Yesterday evening, the pumpkin plant's first buds looked full and yellow and ready to burst.
July 16, 2014 about 9:00 pm

July 17, 2014 about 9:00 am

I took inspiration for my morning writing from the pumpkin plants and the new flowers. "10 lines of iambic pentameter," I though to myself, "that will be easy." I've written about the pumpkin for so many years now. I figured sitting on a stool with my notebook right beside the plant would allow me to write freely and quickly. After a good forty-five minutes, I went inside to my computer with one scratchy page of writing--too scratchy even to count lines accurately.

I typed and redrafted extensively at my desk, all the while feeling less certain that the effort and time put into the exercise made any sense at all. I'm still not sure. But I have fourteen lines, some of which push boundaries of iambic pentameter past where I can comfortably evaluate them. Multi-syllable words and shifting emphases (anapests, trochees, dactyls and anything else that feels differently weighted) are a challenge. On the other hand, I've wanted to push past relying on one-syllable words connected by articles, conjunctions and prepositions. So, I give you fourteen lines of iambic pentameter, vaguely in the form of a sonnet.
[First bloom] 
Broad green leaves, part maple-shaped, part heart,
cleft and round where hollow stem meets veins
of beige that branch and re-branch to each leaf’s edge,
shade-making, dew-holding, chlorphylled veil,
a membrane lofty, thin and brave, prepares
to be sustenance for fruit that’s yet to come,
to shelter it from heavy rain and sun,
transforming light and air to feed new buds
now bursting through the calming cover of leaves
like jesters’ hats of wrinkled orange-gold.
They beckon flying creatures to come and coat
their bellies and bee-hinds in yellow powder
    then buzz away to roses, phlox or cat-mint—
    too soon to find and bless a pumpkin’s mate.

The first pumpkin nectar for bees in 2014.

July 17, 2014 First potential pumpkin of the season,
with adult human female toenail for scale comparison.

I recalled today that I wrote a sonnet about the pumpkin in 2008 while taking Tim O'Keefe's English 2500 Introduction to Creative Writing at the University of Utah. I was forty-five years old in a mostly undergraduate-aged class.

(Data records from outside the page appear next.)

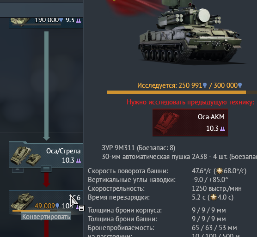Click the Конвертировать button

point(46,217)
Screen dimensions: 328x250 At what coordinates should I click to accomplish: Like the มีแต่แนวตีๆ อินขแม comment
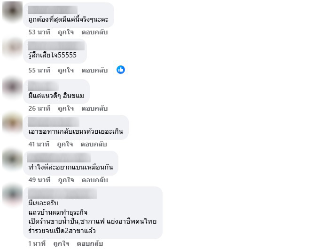[x=66, y=108]
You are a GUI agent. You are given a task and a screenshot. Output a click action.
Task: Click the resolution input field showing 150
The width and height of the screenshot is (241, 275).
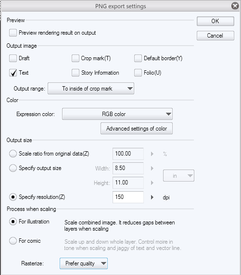tap(128, 197)
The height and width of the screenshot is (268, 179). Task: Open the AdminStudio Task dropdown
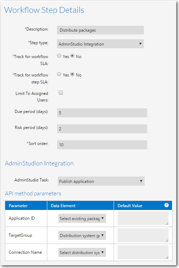pyautogui.click(x=101, y=181)
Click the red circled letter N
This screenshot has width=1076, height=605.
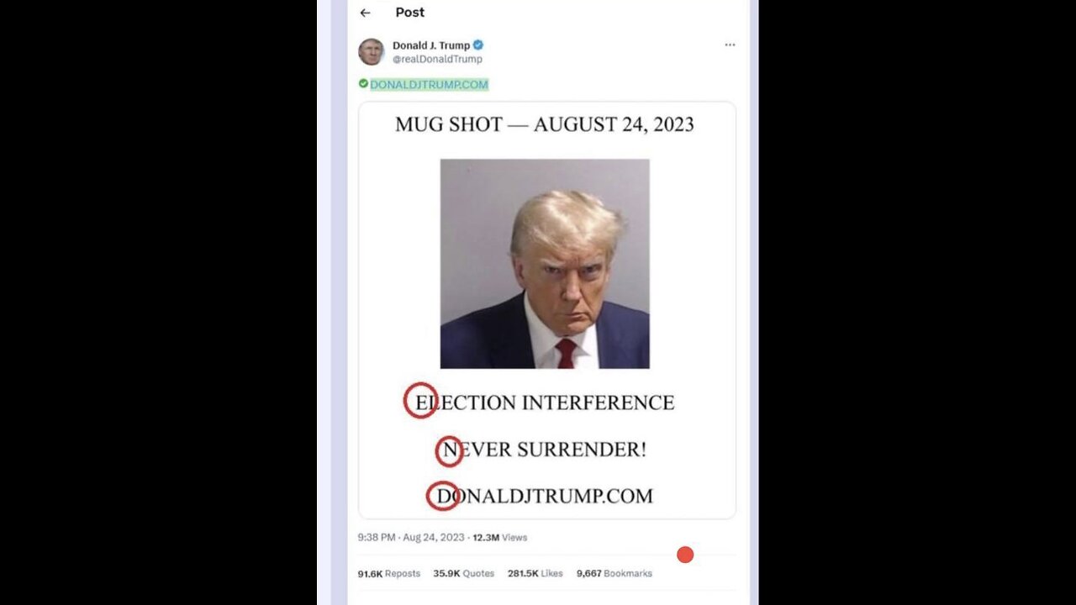point(450,451)
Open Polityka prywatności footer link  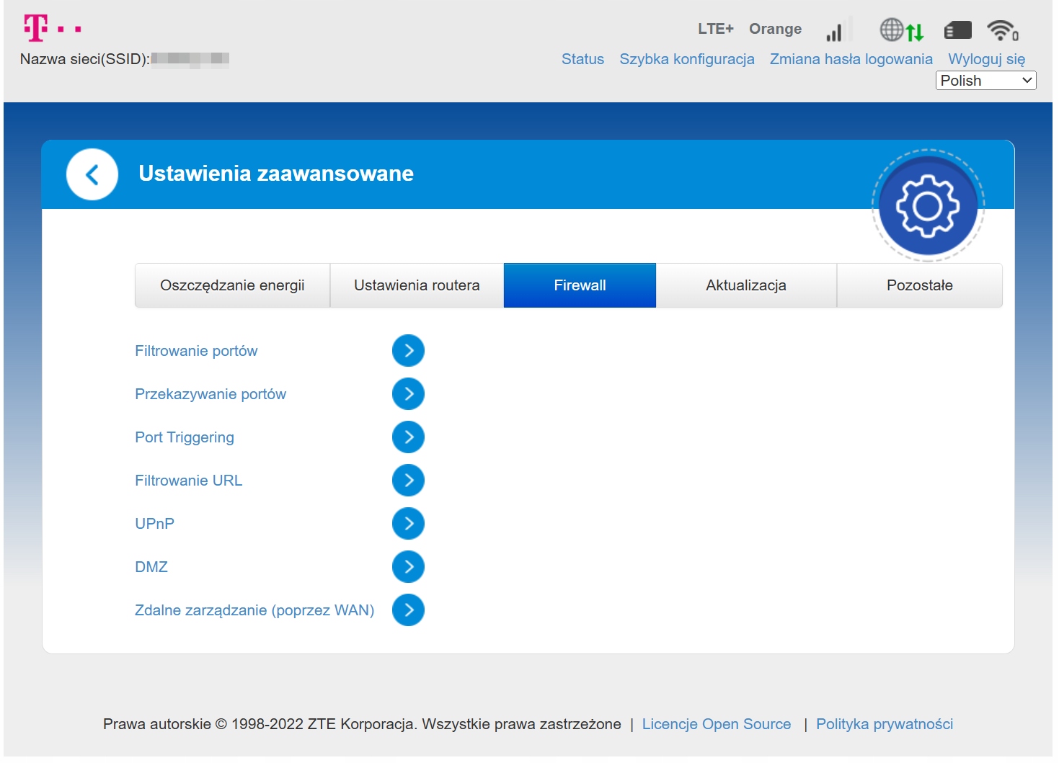pos(884,724)
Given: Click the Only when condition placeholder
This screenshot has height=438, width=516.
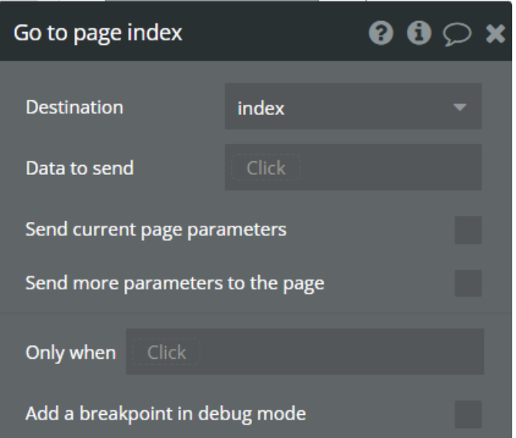Looking at the screenshot, I should coord(166,352).
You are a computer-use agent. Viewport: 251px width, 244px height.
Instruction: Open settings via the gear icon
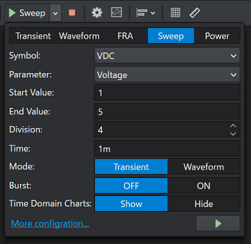pos(97,12)
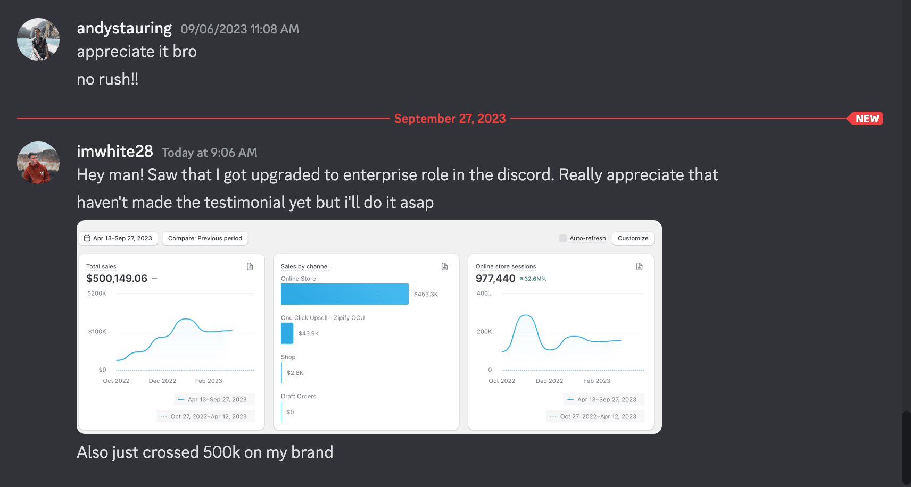
Task: Click the "Today at 9:06 AM" timestamp
Action: click(x=209, y=153)
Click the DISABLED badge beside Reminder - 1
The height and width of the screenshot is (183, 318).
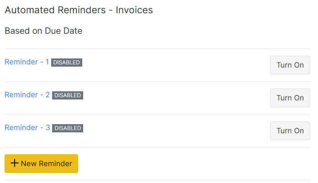67,63
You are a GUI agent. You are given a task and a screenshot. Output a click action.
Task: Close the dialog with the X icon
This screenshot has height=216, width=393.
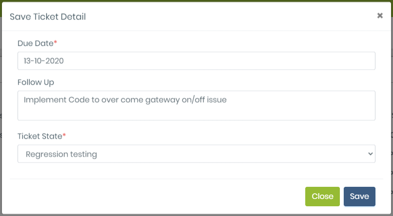tap(380, 16)
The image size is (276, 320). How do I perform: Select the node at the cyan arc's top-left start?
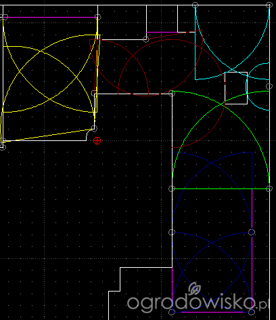click(196, 5)
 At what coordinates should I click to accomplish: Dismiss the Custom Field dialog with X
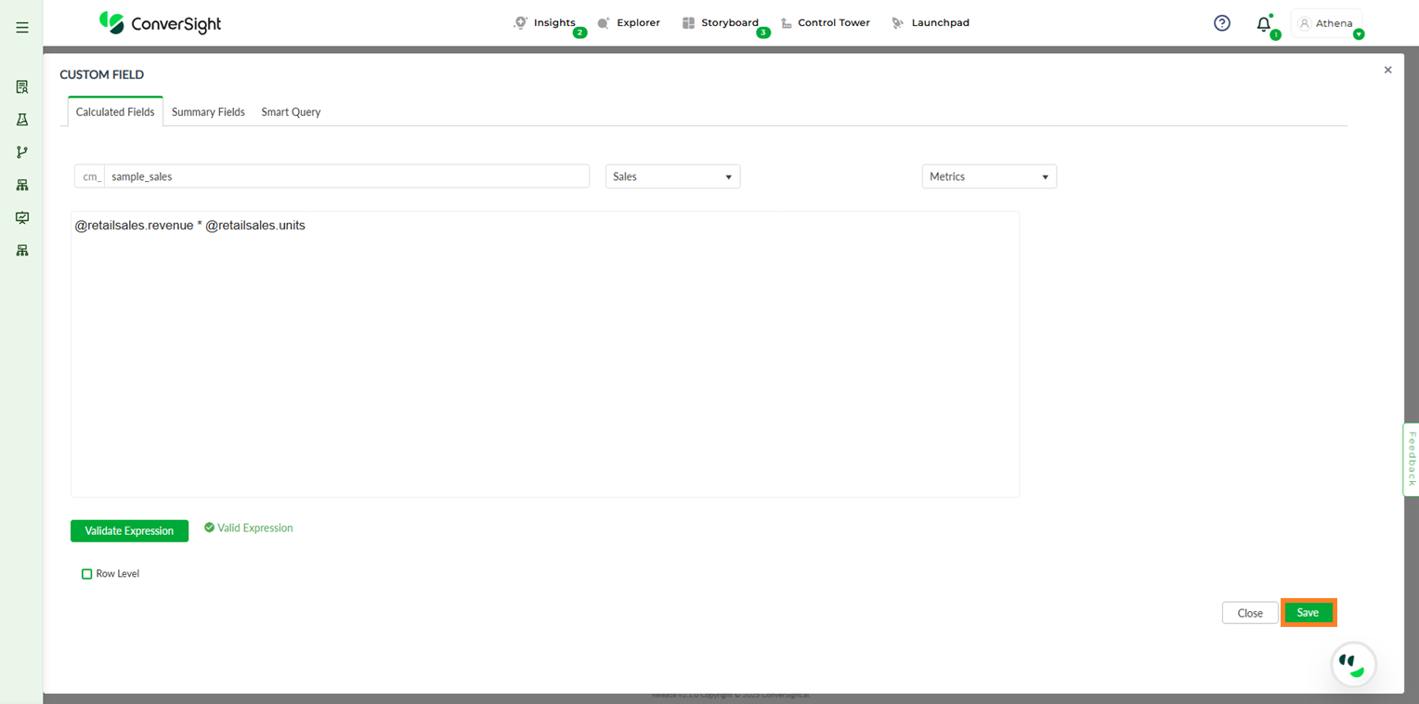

I believe it is fair to say I cut my teeth in Tim's class. The pumpkin sonnet was my back-up, and the class much preferred my much less traditional dishwasher sonnet. (If I hear any requests, I'll post the dishwasher sonnet, too.) From February 2008:
[I grow a pumpkin aching back to you] 
I grow a pumpkin aching back to you,
My dear sweet child, my babe, my first-born son.
A sprouted seed held in a cup it grew—
At first we let it languish without sun.
Yet something urged me plant it in the earth
To carry on what school friends had not doubted
By sticking pumpkin seeds in soot-brown dirt
And watching awestruck as each green shoot sprouted.
Bent-backed, broad-leaved it crawled on thick-vined knee:
Straight toward your sick room restlessly it tore
As if wild growth could ease your agony.
One fruit all golden, full and round it bore
    That you might live beyond your seventh year
    And I, the tender, hold you thus still near.

1 comment:

  1. I love your pumpkin poems!!! And yes, I'd read the dishwater sonnet as well :)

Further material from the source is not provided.